Already labeled the “sleeper issue” before the Supreme Court, the way in which the Justices handle the PPACA’s requirement that states expand their Medicaid programs to cover more qualifying Americans has implications well beyond the walls of 1 First Street, NE. Indeed, in anticipation of such an expansion, many states have been digging trenches and preparing whatever rations necessary so that their individual Medicaid programs can survive through December 31, 2013. Justified or not, elimination of this provision in the PPACA may be the force to topple the nation’s Medicaid programs like a house of cards.

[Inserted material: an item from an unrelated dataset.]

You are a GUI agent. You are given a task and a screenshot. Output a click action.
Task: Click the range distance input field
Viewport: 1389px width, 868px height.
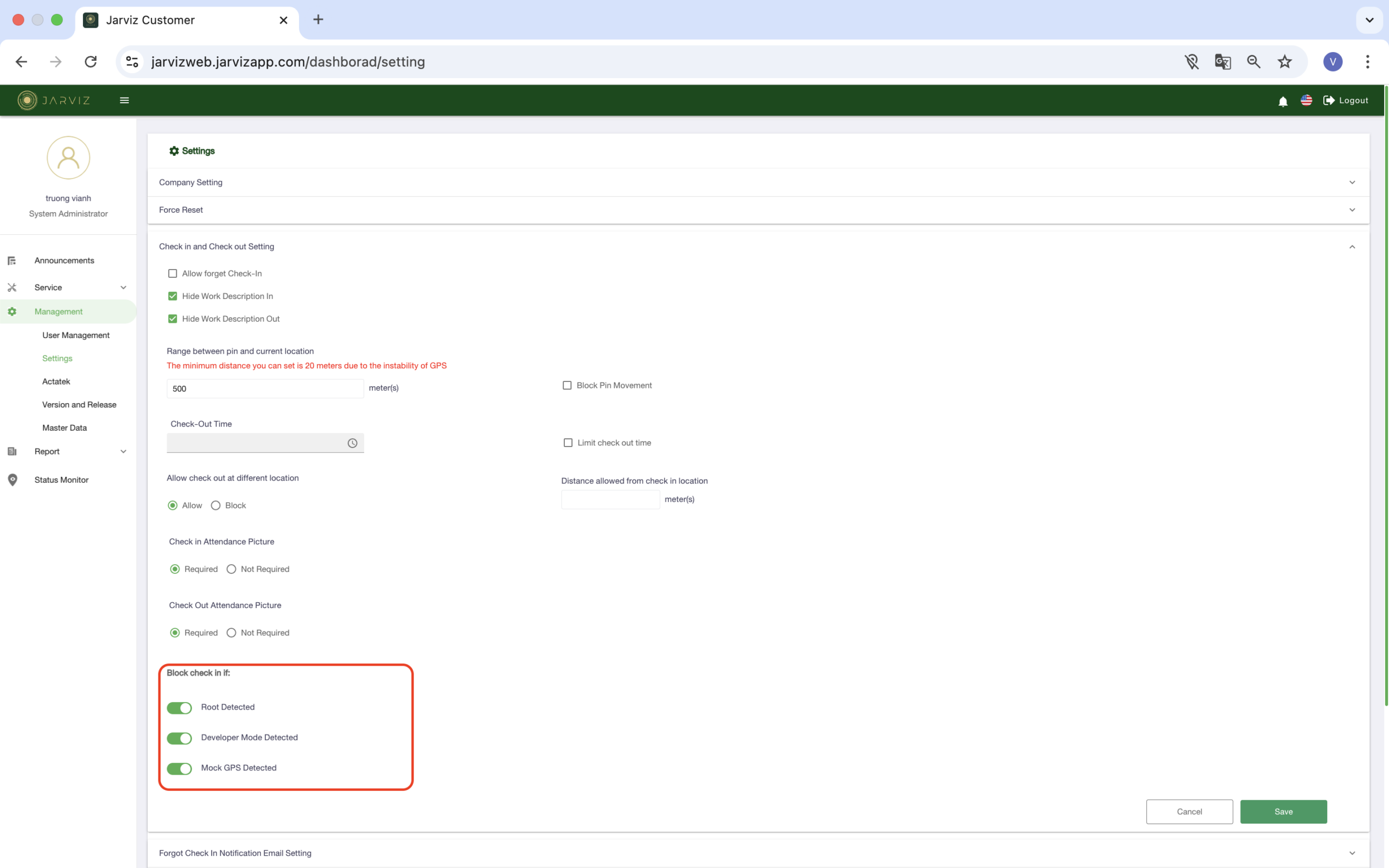click(265, 388)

While left to speculate until the Supreme Court renders its decision this summer, we might look again to Dante for guidance in how best to proceed when the ruling comes. Should we find ourselves in Purgatorio, we would do well to consider the phrase libertà va cercando, ch’è sì cara, come sa chi per lei vita rifiuta (he goes seeking liberty, which is so dear, as he knows who for it renounces life). If we are nearing Paradiso, perhaps the words poca favilla gran fiamma seconda (a great flame follows a little spark) will resonate. But if our next stop is in fact the Inferno, there will be no shortage of Americans finding kinship if not solace in one of the poet’s most famous lines — lasciate ogne speranza, voi ch’entrate (all hope abandon, ye who enter in). In the days leading up to the final verdict, we can only hope that Justitia, better known as Lady Justice, sees fit to shepherd the fledgling legislation toward a positive outcome.